Compared to the more-expensive Bose SoundTouch 30, the Max blew it away.  Both speakers have a similarly energetic sound profile, but the Bose just can't match the Max's volume levels without distorting, even at only two-thirds of maximum. The Google speaker did sound a little scratchy at 100 per cent, so I backed it off to 90 per cent for most playback, which was still plenty loud for our 11-by-20-foot listening room.
Finally I tested the Max's ability to play in stereo, paired with a second Max. Unfortunately it's a little wobbly here: the stereo focus drops in and out and the sound doesn't acquire the expected depth that buying another $400 speaker should warrant. A pair of Sonos One speakers, meanwhile, sound great in stereo. Of course Sonos has a big wireless audio head-start on Google, so maybe the Max's stereo performance can be improved with software updates.

Should you buy it?

Is the Google Home Max the speaker that will tempt audiophiles away from their two-channel systems?
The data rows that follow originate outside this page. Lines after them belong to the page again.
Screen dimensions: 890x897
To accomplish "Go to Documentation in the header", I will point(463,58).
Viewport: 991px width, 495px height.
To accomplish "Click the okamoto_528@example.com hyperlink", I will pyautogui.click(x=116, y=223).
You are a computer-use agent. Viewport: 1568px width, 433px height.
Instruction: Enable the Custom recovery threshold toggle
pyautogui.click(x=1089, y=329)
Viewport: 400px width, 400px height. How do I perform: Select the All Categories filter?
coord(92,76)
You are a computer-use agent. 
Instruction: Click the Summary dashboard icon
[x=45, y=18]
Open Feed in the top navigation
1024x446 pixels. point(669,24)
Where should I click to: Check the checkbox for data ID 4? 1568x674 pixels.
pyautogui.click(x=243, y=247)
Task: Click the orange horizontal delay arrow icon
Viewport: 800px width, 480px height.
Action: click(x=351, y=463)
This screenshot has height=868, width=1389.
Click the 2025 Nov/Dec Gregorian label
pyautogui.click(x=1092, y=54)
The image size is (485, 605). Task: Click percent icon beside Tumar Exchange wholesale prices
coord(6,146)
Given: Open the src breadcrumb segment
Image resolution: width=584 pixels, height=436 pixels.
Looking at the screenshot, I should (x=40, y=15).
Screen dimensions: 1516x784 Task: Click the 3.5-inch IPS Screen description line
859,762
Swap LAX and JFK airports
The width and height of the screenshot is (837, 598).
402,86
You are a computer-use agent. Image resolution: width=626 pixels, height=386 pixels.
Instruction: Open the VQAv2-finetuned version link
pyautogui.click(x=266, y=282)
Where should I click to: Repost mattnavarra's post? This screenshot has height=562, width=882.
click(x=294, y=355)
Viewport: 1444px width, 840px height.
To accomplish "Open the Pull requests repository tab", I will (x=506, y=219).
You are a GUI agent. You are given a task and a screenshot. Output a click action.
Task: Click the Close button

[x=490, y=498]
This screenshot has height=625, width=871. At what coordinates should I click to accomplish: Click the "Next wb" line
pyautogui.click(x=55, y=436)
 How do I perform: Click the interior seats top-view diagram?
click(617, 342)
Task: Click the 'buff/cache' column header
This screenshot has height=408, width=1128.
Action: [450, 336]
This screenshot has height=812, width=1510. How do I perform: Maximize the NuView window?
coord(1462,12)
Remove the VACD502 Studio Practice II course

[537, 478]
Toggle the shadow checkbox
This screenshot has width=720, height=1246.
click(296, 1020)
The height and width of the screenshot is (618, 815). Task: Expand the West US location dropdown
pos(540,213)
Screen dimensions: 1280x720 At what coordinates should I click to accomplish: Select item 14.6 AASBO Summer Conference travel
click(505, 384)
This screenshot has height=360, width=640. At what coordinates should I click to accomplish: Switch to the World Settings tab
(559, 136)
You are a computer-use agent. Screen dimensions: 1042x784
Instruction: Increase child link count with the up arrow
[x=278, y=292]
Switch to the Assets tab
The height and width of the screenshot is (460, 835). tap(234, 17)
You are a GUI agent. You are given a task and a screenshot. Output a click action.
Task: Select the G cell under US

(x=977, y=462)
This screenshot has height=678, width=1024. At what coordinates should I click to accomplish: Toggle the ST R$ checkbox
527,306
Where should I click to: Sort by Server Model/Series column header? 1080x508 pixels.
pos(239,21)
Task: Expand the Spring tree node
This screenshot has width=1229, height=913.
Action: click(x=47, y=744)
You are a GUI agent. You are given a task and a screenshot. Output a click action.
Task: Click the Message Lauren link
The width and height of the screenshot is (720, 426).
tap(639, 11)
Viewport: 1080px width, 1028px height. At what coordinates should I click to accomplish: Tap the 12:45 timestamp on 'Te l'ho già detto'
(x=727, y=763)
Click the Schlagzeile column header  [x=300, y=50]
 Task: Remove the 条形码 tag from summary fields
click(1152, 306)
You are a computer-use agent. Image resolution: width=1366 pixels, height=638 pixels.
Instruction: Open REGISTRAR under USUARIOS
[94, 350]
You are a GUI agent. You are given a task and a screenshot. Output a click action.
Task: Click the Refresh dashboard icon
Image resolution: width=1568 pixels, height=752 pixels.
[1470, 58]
In a word, no. This is a single-box speaker, and subject to all the compromises that type of form factor introduces. If you prioritize performance and are trying to decide between a pair of Maxes and a stereo system, the choice is easy -- get a stereo system.
For example, a pair of Q Acoustics 3020s, a Yamaha R-S202 and a Google Chromecast Audio will kick the butt of this system in terms of both dynamics and sound stage. Throw in a Google Home Mini for voice control and you're golden.
But let's say you don't want to bother with separates and value the clean look of a single speaker. If you're mostly doing background listening, my advice is to save the money and get a single Sonos One at half the price of the Max -- or even a Google Home or Mini, if you're on a tighter budget.
For bigger spenders, Google's big speaker is right up there with the Sonos Play:5 in terms of sound quality, and it's now the leading speaker we'd recommend at this price if you want a Chomecast-based multiroom system.